Everything Pilgrim serve is in some way noteworthy, and as you'll have noticed by now, most of it is brilliant, but this dish of "Fire-pit seasonal vegetables" probably deserves a blog post all to itself. I've had roast vegetable dishes before, some very good indeed, but none have had the sheer depth and richness of flavour of the examples on this plate. After polishing them off in a bit of a daze, we asked where these incredible specimen - fennel, potato, some roasted red peppers, nothing particularly unusual - had come from and were surprised to hear they'd been imported from Galicia. Which whatever you think about the food miles involved, makes a very good case indeed for the produce of NW Spain. I mean these were seriously impressive veg.
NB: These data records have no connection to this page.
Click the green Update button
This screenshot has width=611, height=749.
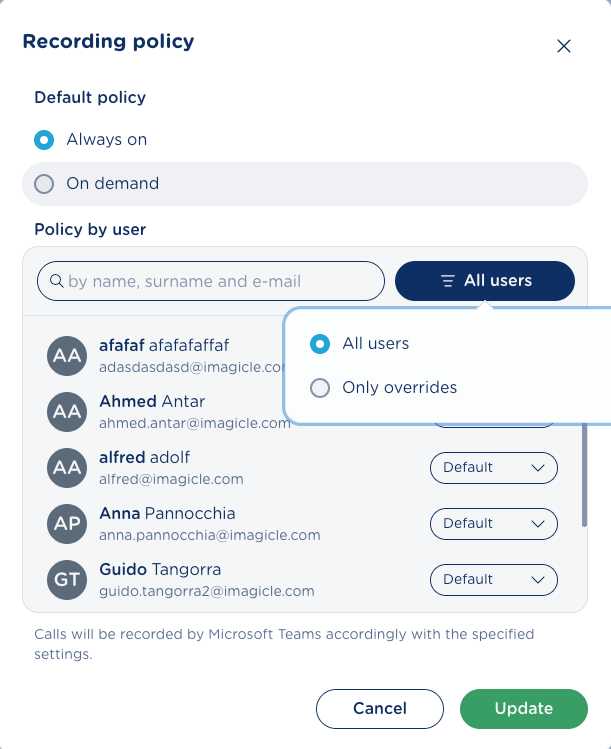point(523,708)
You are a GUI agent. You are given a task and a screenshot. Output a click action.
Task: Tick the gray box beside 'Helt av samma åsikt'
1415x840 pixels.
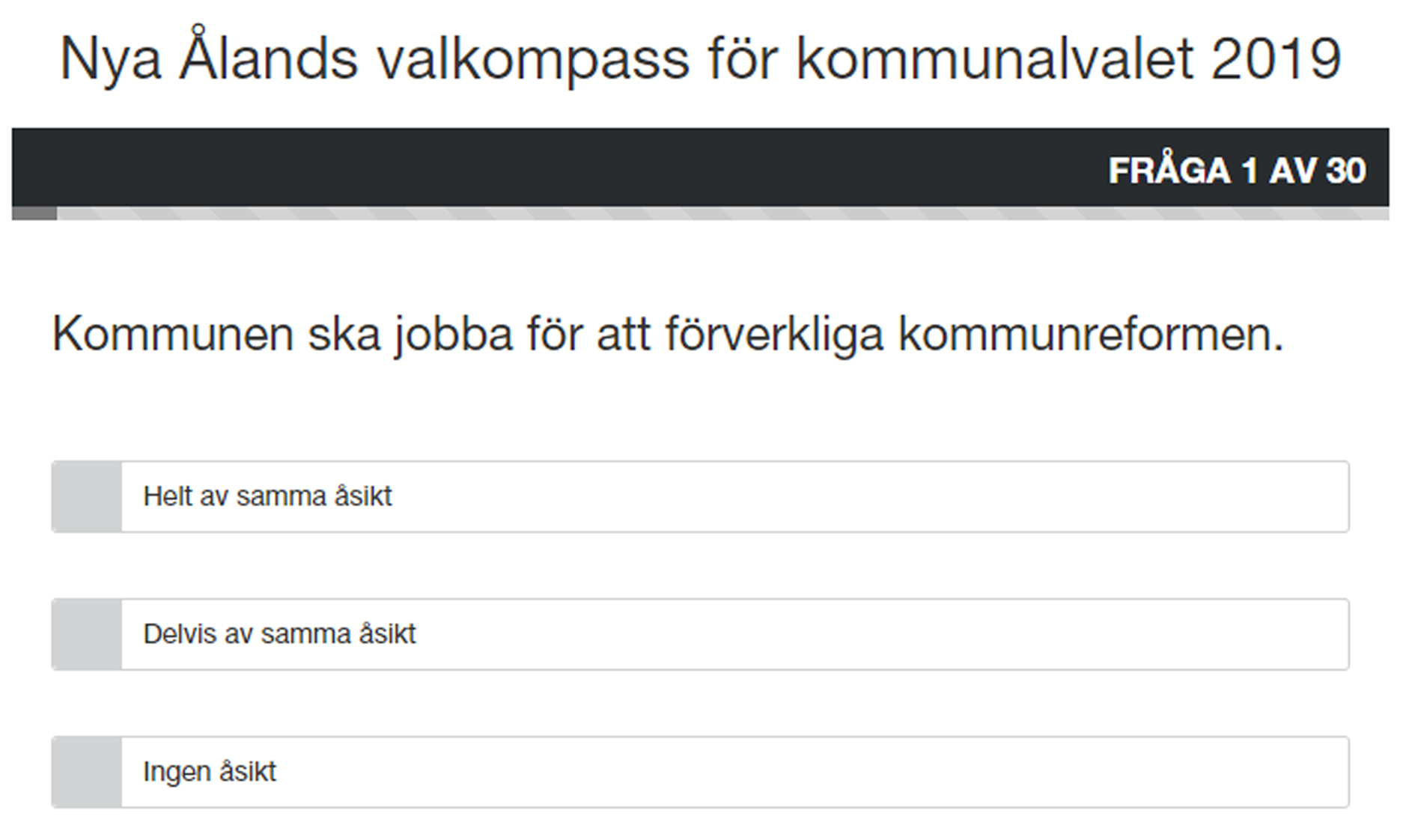point(87,497)
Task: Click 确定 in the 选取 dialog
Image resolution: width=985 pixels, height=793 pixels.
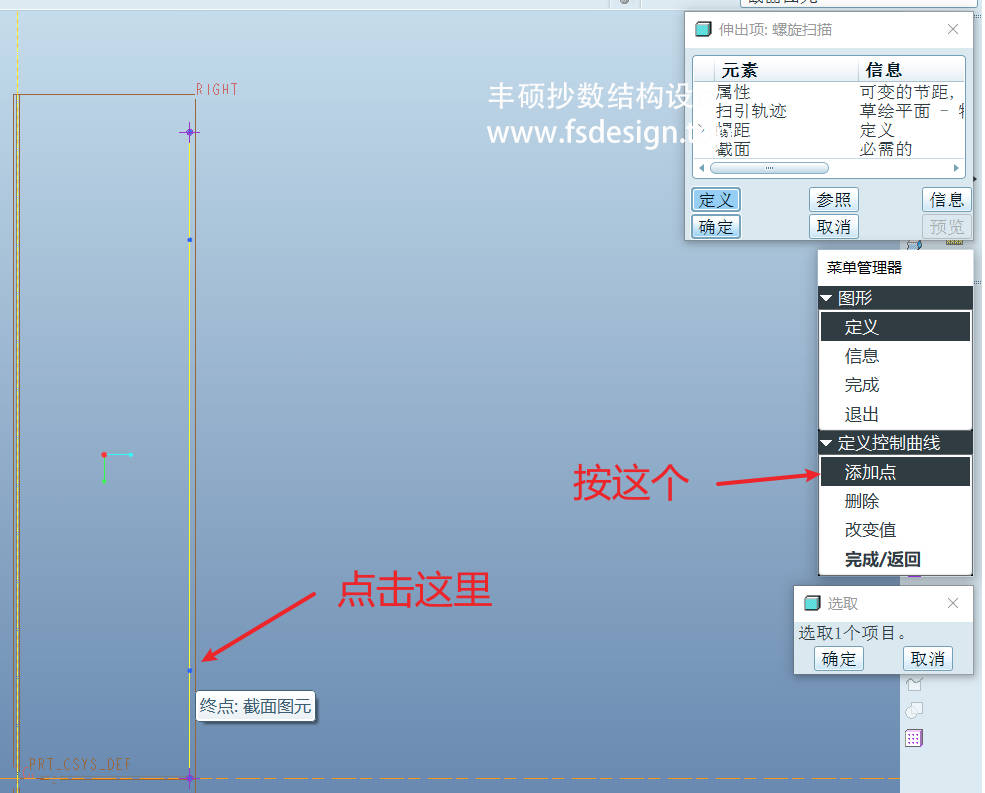Action: click(x=839, y=659)

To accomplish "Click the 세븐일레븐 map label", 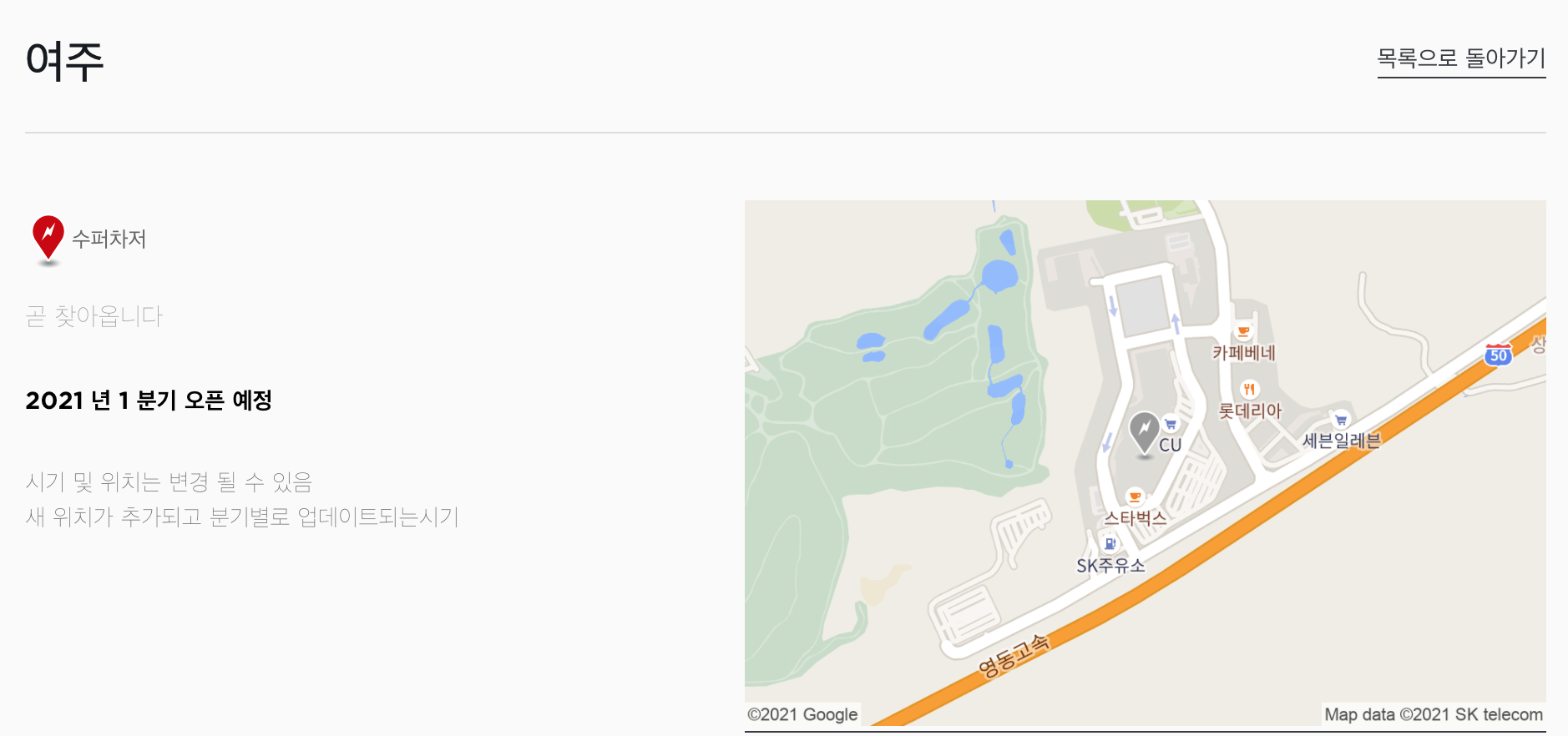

Also from Galicia was a few slices of Chuleta steak, "fillet" it said on the menu but the texture was more like bavette (and of course none the worse for that, I love bavette). Being the only red meat eater on the table that day there was only so much of the main courses I could manage by myself - I would love to have tried the Iberico pork, maybe another day - but by this point, Pilgrim had done more than enough to convince us that this was one of the most exciting restaurants to ever open in the city.


So, on a high and sure we were in safe hands, we went for a brace of desserts. "St. James Tart" (Tarta de Santiago) was a cute little spongecake served with alcohol-soaked cherries and ginger cake (I think) crumbs...


...and the daily special dessert, roast peach, all caramelised from the grill, served with an excellent house ice cream.


The bill, with a bottle of wine and a glass of sticky to go with the desserts, came to £32.90 a head. A huge amount of very good food, served by extremely capable people (you hardly had to look up at all to get what you needed - staff appeared to be everywhere at all times), for another almost obscenely small amount of money. I mean, even if you factor in Advance Return tickets from Euston and a night in an AirBnB, that still sounds like a pretty good deal to me.

And Pilgrim is worth making a journey for and then some. Absolutely everything that's exciting and life-affirming about paying other people to cook your dinner all wrapped up in a bright, breezy, friendly package, it deserves to be in the Liverpool must-do Premier League alongside the Albert Dock and the tour of the Beatles' homes. After so many years of not quite making a coherent case for itself, all of a sudden Liverpool's food and drink options (side note: please try Bunch, Liverpool's first all-natural wine bar, on Berry St for an aperitif) are something the city can be genuinely proud of. We've never had it so good.